Should you experience difficulties or have a query then our preferred platform for conducting immediate communications is IRC. For guides and channel details see Join the Team. Otherwise find contact details here.
In some instances the instructions we have prepared are written in a manner which can be easily followed by those who don't possess a deep technical knowledge. If you are an advanced creature please keep this in mind.
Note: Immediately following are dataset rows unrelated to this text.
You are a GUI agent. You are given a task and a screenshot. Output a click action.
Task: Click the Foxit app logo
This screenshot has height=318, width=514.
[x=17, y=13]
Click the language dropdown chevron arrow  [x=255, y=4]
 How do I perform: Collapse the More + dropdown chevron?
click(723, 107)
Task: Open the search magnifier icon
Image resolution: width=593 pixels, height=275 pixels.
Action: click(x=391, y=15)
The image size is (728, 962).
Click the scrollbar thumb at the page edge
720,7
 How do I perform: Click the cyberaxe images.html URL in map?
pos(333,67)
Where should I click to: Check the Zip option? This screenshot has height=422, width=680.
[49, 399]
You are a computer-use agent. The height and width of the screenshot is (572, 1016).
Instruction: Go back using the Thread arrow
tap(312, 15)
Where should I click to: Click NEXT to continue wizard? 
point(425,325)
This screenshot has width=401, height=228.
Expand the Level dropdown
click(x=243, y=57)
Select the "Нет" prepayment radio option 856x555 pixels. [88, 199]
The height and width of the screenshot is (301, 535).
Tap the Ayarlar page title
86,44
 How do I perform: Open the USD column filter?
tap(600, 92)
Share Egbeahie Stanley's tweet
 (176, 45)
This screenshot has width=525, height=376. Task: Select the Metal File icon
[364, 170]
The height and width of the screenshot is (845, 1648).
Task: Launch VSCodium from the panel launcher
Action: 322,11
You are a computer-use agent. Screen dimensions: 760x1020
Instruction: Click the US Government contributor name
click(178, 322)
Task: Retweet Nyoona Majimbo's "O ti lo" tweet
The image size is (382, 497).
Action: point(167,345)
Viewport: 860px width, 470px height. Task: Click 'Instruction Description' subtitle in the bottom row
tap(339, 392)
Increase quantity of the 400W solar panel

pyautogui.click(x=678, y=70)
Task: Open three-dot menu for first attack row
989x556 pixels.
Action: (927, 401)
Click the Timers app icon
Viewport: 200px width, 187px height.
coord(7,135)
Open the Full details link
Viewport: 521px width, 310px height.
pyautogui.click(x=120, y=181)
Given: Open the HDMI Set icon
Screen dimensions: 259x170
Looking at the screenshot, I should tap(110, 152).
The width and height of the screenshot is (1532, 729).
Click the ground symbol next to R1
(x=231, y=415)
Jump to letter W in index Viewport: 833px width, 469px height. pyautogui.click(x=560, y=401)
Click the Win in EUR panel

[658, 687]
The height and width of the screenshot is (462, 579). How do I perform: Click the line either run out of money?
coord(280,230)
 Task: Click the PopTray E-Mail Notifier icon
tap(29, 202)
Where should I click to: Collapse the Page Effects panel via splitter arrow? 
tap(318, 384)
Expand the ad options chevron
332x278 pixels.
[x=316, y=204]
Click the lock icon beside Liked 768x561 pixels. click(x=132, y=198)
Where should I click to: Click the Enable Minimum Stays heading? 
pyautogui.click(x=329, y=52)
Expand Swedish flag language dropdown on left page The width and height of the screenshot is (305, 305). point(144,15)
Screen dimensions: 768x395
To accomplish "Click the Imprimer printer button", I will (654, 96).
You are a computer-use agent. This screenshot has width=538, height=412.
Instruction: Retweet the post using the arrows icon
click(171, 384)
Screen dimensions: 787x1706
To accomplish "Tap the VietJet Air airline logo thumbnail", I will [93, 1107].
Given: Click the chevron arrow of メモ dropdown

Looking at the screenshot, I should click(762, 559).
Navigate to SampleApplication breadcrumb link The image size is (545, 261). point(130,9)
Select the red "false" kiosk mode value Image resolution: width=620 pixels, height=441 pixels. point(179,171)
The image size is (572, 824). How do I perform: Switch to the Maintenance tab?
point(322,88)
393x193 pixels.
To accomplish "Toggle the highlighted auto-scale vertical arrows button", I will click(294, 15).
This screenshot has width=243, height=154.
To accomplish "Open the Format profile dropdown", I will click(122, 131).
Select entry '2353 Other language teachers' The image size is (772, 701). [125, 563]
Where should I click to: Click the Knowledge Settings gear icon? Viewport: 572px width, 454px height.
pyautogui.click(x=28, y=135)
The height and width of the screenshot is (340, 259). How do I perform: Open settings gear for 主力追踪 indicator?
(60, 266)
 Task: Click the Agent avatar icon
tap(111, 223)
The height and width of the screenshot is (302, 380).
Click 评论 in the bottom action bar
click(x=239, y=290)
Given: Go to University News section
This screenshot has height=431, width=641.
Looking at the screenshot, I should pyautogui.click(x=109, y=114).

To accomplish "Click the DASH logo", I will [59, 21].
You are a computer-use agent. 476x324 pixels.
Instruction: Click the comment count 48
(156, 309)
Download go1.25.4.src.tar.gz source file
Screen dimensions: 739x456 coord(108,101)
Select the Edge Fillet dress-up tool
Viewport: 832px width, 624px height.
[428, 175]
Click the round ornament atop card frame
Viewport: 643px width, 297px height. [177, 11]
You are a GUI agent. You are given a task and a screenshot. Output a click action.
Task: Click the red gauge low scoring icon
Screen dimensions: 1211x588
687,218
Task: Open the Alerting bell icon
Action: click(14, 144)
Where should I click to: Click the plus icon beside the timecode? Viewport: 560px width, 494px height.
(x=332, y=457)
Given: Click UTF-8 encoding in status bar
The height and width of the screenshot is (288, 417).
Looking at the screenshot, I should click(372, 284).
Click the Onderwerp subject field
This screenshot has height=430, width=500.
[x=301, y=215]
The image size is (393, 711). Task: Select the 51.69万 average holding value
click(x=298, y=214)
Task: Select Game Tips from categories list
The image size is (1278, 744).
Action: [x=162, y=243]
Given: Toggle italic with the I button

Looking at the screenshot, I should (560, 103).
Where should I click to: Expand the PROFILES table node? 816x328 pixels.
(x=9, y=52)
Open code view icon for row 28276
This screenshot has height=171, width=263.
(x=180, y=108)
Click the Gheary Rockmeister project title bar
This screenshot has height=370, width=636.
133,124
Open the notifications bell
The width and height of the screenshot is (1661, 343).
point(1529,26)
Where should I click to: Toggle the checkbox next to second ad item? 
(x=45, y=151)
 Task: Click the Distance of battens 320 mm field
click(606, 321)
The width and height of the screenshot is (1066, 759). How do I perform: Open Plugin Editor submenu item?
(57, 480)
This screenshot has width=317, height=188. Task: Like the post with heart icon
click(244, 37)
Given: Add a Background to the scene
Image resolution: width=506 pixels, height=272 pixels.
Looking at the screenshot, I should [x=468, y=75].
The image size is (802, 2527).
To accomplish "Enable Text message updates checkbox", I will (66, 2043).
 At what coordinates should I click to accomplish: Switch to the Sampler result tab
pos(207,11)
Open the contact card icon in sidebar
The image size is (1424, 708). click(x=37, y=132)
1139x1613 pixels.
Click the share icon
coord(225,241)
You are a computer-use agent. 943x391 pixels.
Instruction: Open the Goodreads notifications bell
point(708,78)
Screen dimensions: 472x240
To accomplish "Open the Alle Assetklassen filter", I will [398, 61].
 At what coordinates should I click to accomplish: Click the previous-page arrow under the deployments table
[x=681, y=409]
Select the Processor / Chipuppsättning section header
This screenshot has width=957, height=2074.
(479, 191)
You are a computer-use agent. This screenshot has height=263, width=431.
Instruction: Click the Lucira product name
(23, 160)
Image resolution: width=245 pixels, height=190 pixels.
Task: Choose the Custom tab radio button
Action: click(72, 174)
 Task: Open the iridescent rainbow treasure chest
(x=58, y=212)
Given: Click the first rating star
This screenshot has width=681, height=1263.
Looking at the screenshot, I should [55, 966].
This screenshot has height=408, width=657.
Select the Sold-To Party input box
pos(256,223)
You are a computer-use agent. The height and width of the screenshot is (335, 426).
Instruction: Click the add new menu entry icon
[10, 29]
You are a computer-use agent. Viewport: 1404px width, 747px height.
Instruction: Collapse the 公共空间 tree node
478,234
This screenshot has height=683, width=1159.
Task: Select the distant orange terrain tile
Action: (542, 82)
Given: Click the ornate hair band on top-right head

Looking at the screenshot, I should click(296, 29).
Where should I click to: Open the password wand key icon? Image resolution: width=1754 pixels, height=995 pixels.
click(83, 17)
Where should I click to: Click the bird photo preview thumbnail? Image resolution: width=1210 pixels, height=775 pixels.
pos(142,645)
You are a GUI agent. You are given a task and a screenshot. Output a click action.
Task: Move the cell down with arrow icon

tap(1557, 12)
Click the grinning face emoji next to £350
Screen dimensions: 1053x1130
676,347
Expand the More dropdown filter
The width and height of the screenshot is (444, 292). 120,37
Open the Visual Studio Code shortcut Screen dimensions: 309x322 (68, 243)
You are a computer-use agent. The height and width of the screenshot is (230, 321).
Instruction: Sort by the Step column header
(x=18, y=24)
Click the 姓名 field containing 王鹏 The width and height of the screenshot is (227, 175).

This device and its software is provided without warranty of Merchantability or fitness for any particular purpose. apertus° assumes no responsibility or liability for any loss or damage as a result of the use or misuse. USE AT YOUR OWN RISK. You have root access to this system and can potentially brick and damage the hardware from the command line interface - be responsible and when in doubt consult with apertus° before doing anything potentially harmful to your camera.
Our hardware is not weather sealed so use extra caution when operating the equipment outdoors. In particular sea/salt water spray is very harmful to electronics.
The Beta requires two 5V inputs (one for the Microzed, one for the rest of the hardware). Each 5V supply should be able to provide at least 2-3A. The total power consumption in normal operation was measured to be around 10W. During boot up there are spikes of higher power consumption. Each camera ships with an external AC power supply that provides 5V and 6-8A.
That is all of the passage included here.